● Task description: Throughout the listing below, copy each line containing "Toggle".

● Exercise materials:
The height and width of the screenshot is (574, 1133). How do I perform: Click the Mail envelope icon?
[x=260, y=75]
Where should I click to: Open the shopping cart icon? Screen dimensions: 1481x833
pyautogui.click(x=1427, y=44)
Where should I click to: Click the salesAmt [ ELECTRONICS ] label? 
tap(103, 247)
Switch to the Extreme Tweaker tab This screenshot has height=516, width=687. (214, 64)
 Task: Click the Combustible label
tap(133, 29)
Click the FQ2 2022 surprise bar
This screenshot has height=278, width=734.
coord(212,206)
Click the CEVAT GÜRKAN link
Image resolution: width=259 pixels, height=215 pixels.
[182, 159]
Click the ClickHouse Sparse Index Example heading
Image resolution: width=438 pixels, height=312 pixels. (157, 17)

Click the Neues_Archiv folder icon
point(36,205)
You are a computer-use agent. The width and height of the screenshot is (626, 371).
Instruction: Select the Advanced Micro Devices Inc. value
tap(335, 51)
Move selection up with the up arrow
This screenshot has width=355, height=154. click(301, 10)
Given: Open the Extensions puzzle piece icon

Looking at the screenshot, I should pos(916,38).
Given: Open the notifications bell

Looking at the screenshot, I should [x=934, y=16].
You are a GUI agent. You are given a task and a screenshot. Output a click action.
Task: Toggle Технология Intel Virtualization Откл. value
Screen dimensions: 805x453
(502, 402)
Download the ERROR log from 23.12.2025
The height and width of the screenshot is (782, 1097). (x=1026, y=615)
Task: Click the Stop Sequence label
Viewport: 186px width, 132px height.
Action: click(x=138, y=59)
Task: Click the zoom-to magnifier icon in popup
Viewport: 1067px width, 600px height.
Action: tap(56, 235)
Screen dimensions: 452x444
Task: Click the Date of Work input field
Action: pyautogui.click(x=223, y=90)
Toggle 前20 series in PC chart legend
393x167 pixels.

● Answer:
Task: Toggle Технология Intel Virtualization Откл. value
Toggle 前20 series in PC chart legend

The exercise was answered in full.